In general, if you have large PLOG and WORK block sizes, more transactions are required to fill the PLOG buffer and WORK part 1 buffer than with small block sizes. This means that the average size of the I/O transfers is increased, but the total number of I/O transfers due to ET commands is unchanged.

For this reason we recommend you to use a WORK block size of 8K or less if your compressed data records do not exceed 8K, and therefore a PLOG block size of 8K.

Database Auto Expand

If a database becomes full, Adabas is able to auto expand the database containers ASSO and DATA. The prerequsite for this is that the nucleus parameter OPTIONS=AUTO_EXPAND has been specified. The strategy used to allocate new space is as follows:

  1. Try to increase the last extent of the container that requires new space. This is only possible if the extent has the same block size as required for the new space in the container.

  2. Check whether there is an environment variable for the next container extent. If the environment variable exists, it must contain the file name for the next extent, and the specified location must have enough space available for the new container extent.

  3. Check whether the DBnnn.INI files contain entries in the section RESERVED_LOCATIONS. If they do, try to allocate the new container extent in one of the specified locations. Refer to the Adabas Extended Operations documentation for further information about the DBnnn.INI files. The file name for the new container extent will be CONTx.nnn, where CONT is ASSO or DATA, x is the extent number and nnn is the 3 digit database ID.

  4. Try to allocate the new container extent in the database directory (UNIX: $ADADATADIR/dbnnn, Windows: %ADADATADIR%\dbnnn),. The file name for the new container extent will be CONTx.nnn, where CONT is ASSO or DATA, x is the extent number and nnn is the 3 digit database ID.

Notes:

  1. Utilities auto expand the database only in online mode when the nucleus is active. An exception to this is ADABCK, where the database can also be expanded in offline mode.
  2. If the auto expand is to be done in a file system, a file with the same name must not already exist. If the auto expand is to be done into a raw section, the raw section must not already contain a container of this type with the same extent number and database ID. It does not matter whether the container extent has only been allocated with ADADEV, or if the container has really been included in a database.
  3. If you specify explicit RABNs for space allocations, no auto expand will be performed if the database does not contain all of the requested RABNs.

Index Block Sizes

When Adabas creates index blocks, it allocates blocks with a block size that depends on the descriptor value sizes:

  • Large descriptor values >253 bytes are stored in large index blocks with a block size >= 16 KB.

  • Smaller descriptor values are stored in small index blocks with a block size < 16 KB.

If you want to store large descriptor value, you must, therefore, define an ASSO container with a large block size for the database.

SORT Data Set Placement

It is recommended that the SORT data set does not reside on the same volume as Associator and DATA. When processing a file which contains more than 100 000 records, the SORT area should be split across two volumes to minimize disk arm movement.
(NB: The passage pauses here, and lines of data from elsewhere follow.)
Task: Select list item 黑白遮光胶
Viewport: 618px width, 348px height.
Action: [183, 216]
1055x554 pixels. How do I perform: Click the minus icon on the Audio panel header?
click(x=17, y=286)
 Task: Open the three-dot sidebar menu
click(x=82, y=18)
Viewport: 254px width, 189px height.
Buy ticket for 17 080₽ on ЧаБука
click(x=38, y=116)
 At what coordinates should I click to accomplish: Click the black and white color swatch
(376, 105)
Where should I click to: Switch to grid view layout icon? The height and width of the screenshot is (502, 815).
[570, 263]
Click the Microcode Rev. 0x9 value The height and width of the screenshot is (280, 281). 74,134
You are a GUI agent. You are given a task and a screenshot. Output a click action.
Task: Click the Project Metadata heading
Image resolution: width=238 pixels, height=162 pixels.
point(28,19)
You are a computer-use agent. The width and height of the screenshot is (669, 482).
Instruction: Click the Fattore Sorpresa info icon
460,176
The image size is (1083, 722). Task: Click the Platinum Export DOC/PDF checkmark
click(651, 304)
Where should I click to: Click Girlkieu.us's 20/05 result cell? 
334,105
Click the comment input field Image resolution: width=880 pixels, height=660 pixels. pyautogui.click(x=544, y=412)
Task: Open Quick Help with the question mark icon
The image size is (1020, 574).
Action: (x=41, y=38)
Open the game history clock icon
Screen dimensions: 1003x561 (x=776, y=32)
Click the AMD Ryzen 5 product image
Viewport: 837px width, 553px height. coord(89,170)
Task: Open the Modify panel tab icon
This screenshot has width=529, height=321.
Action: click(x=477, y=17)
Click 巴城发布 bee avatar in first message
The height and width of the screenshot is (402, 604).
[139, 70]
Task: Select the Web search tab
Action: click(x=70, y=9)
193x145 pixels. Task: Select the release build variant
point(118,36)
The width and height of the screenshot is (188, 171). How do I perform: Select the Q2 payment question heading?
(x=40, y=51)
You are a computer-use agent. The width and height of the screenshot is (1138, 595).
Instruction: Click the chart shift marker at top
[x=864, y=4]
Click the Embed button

The SORT data set may be omitted when processing only small amounts of data (e.g. when inverting a field in an empty file). The Adabas utility being used then performs an in-core sort.

The SORT data set must be large enough to sort the largest descriptor to be processed. Check the ADACMP or ADAULD log for a list of descriptors, as well as a recommended size of SORT and TEMP for any future data compression or decompression operations.

The ADAINV SUMMARY function also displays the required SORT and LWP size for a memory-resident sort.

Note:
If you want to force ADAINV to do a memory-resident sort, do not specify a SORT data set, since otherwise ADAINV might do a file-based sort for the first descriptor, even if the LWP parameter is large enough for a memory-resident sort. This is because ADAINV does not know in advance the size of the descriptor. The subsequent descriptors will always be processed in memory if possible.

TEMP Data Set Placement

It is recommended that the TEMP data set does not reside on the same volume as DATA and SORT.

The TEMP data set is used while

  • loading Normal and Main Index;

  • updating Upper Index

Although the size of TEMP is closely related to the system performance when loading the Normal/Main Index, successful execution does not depend on a given size. When updating the Upper Index, however, all data required must fit into the TEMP data set.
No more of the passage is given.